Copy every line of the items below word for word, omitting the pictures.

──────── Exercise inputs

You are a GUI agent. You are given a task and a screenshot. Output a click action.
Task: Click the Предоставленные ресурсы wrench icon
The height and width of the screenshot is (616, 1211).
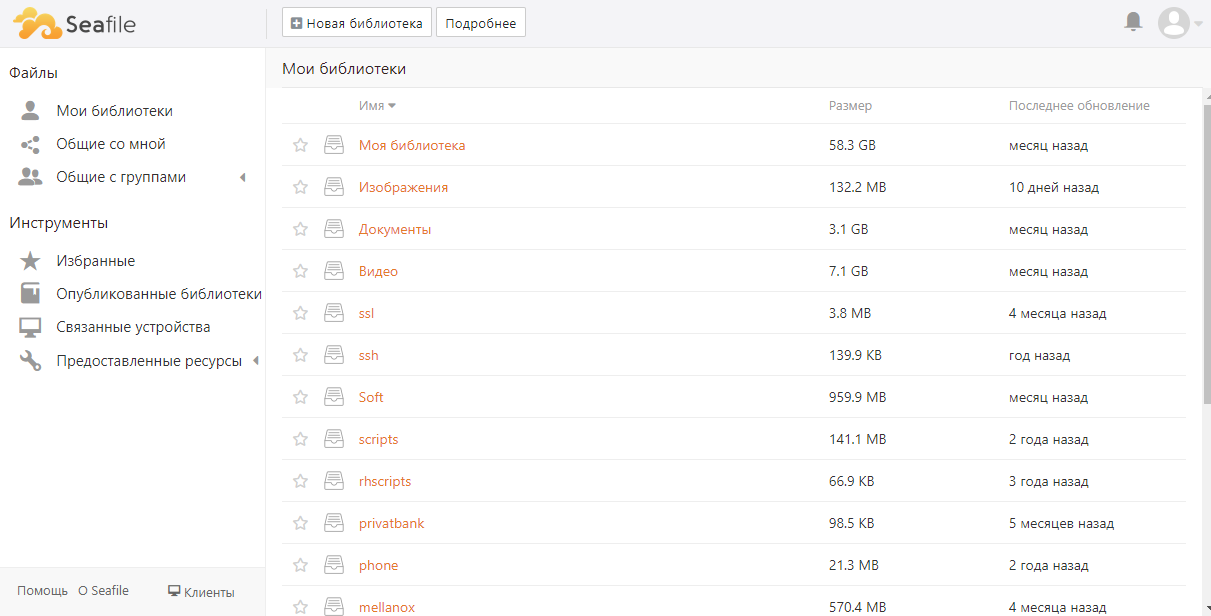[31, 361]
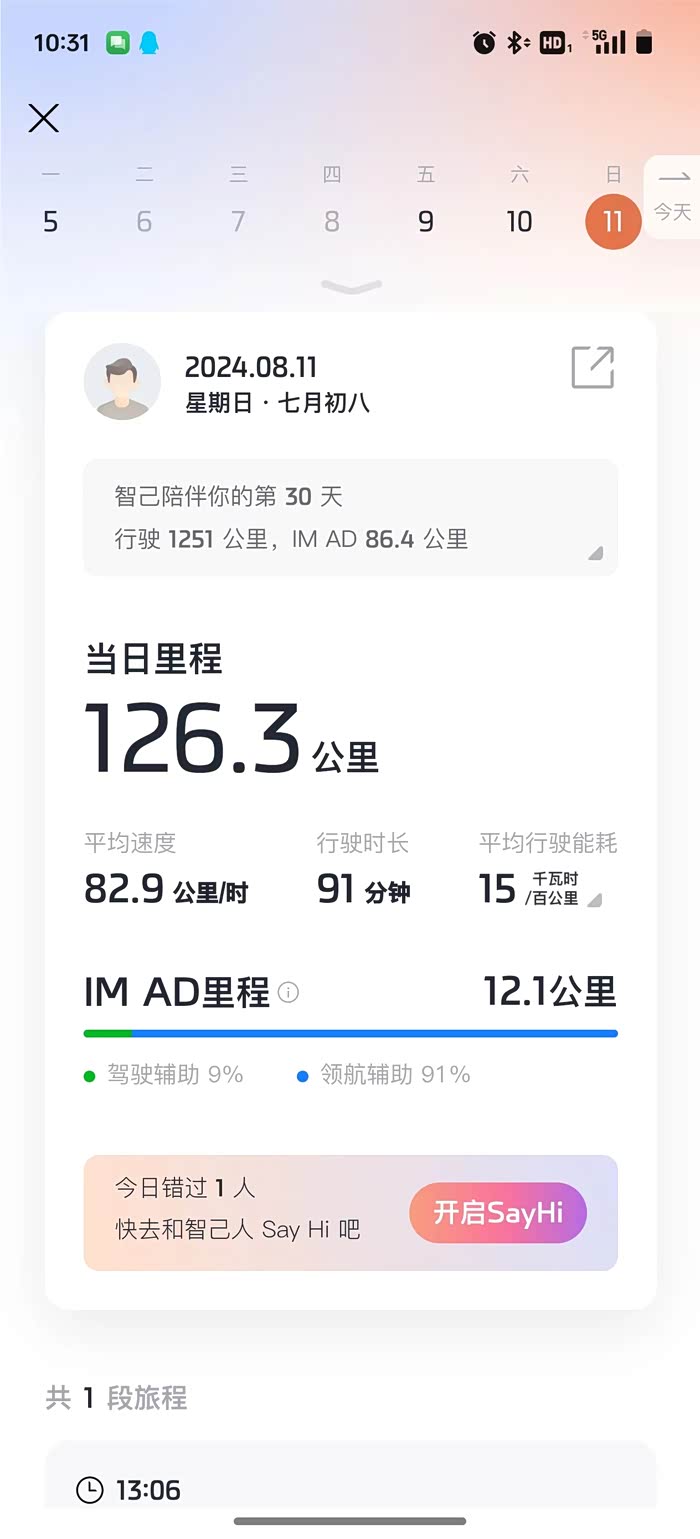Image resolution: width=700 pixels, height=1539 pixels.
Task: Open the QQ penguin notification icon
Action: pyautogui.click(x=149, y=43)
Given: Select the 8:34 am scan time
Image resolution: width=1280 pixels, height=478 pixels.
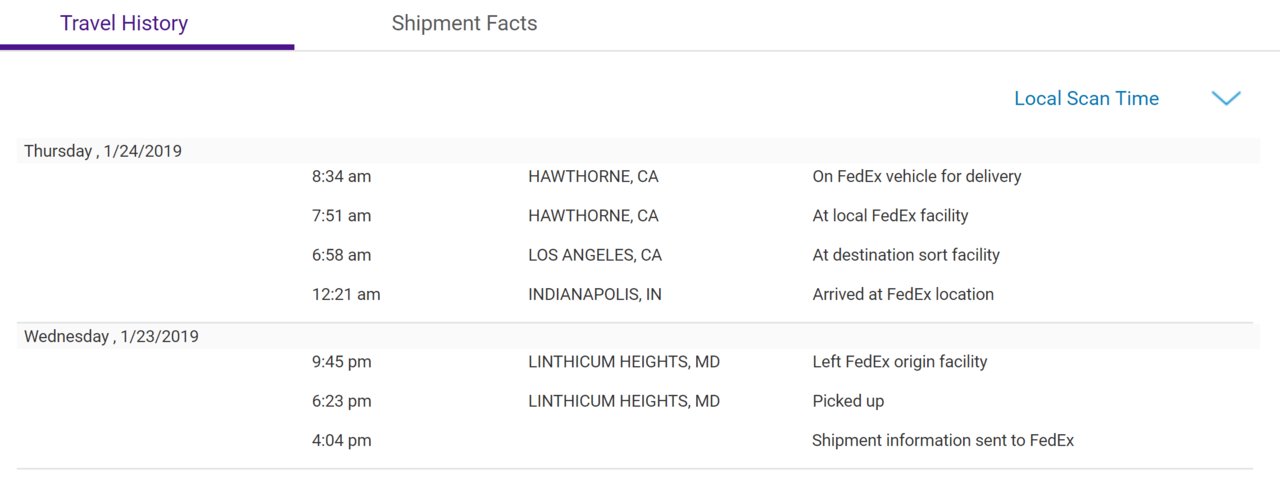Looking at the screenshot, I should click(x=341, y=176).
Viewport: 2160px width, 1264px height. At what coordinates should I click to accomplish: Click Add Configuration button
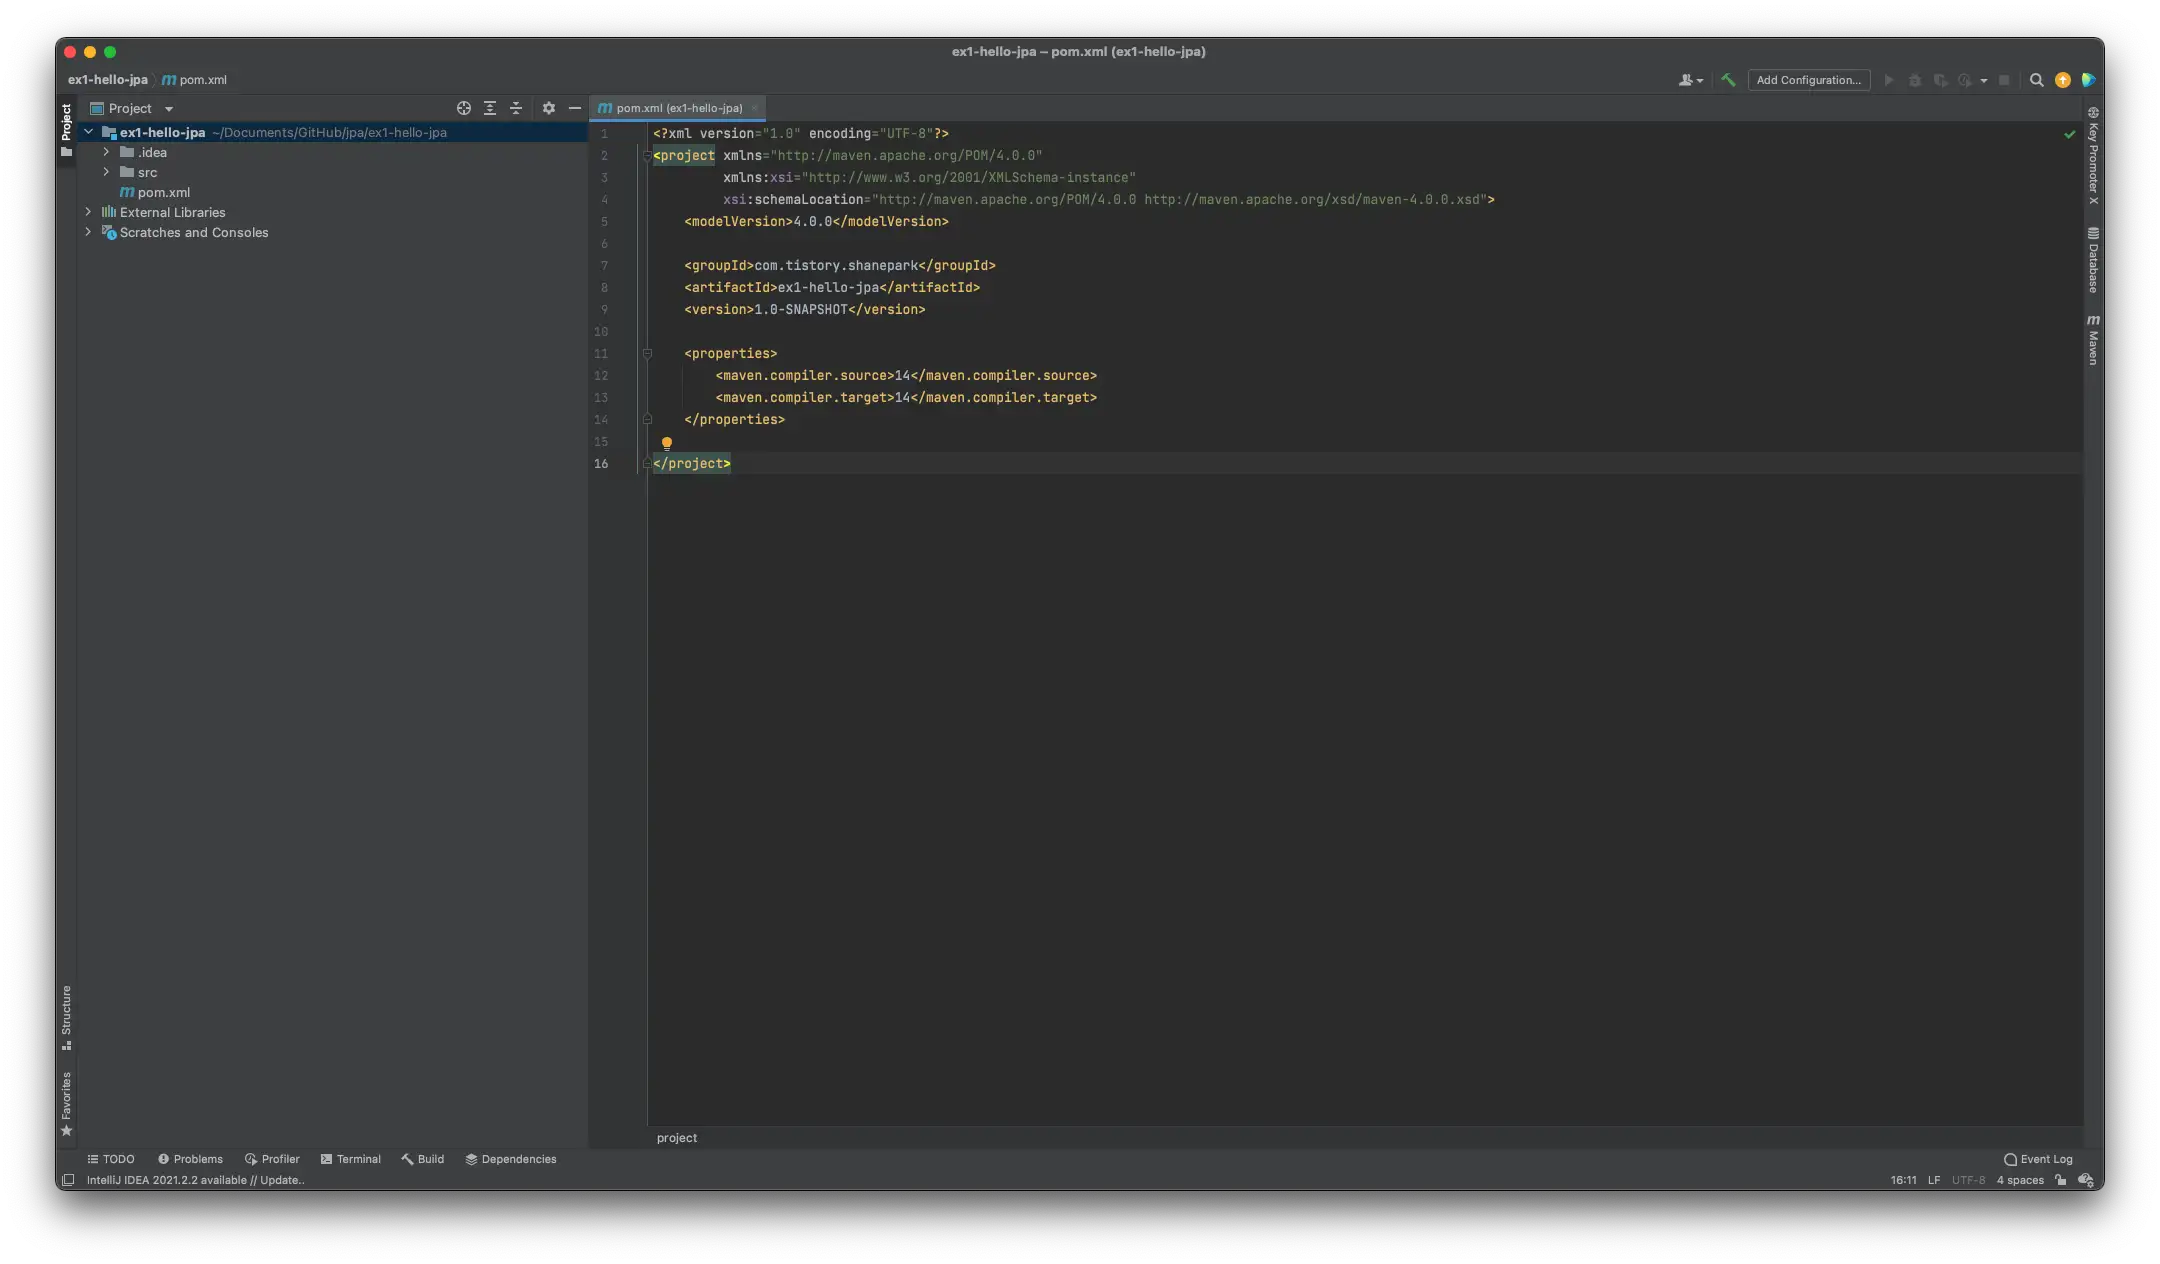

────────────────

Final answer
You are a GUI agent. You are given a task and a screenshot. Output a click action.
Task: Click the Предоставленные ресурсы wrench icon
The height and width of the screenshot is (616, 1211).
[31, 361]
Image resolution: width=700 pixels, height=1539 pixels.
Task: Open the QQ penguin notification icon
Action: pyautogui.click(x=149, y=43)
Given: Select the 8:34 am scan time
Image resolution: width=1280 pixels, height=478 pixels.
Looking at the screenshot, I should click(x=341, y=176).
Viewport: 2160px width, 1264px height. At what coordinates should I click to accomplish: Click Add Configuration button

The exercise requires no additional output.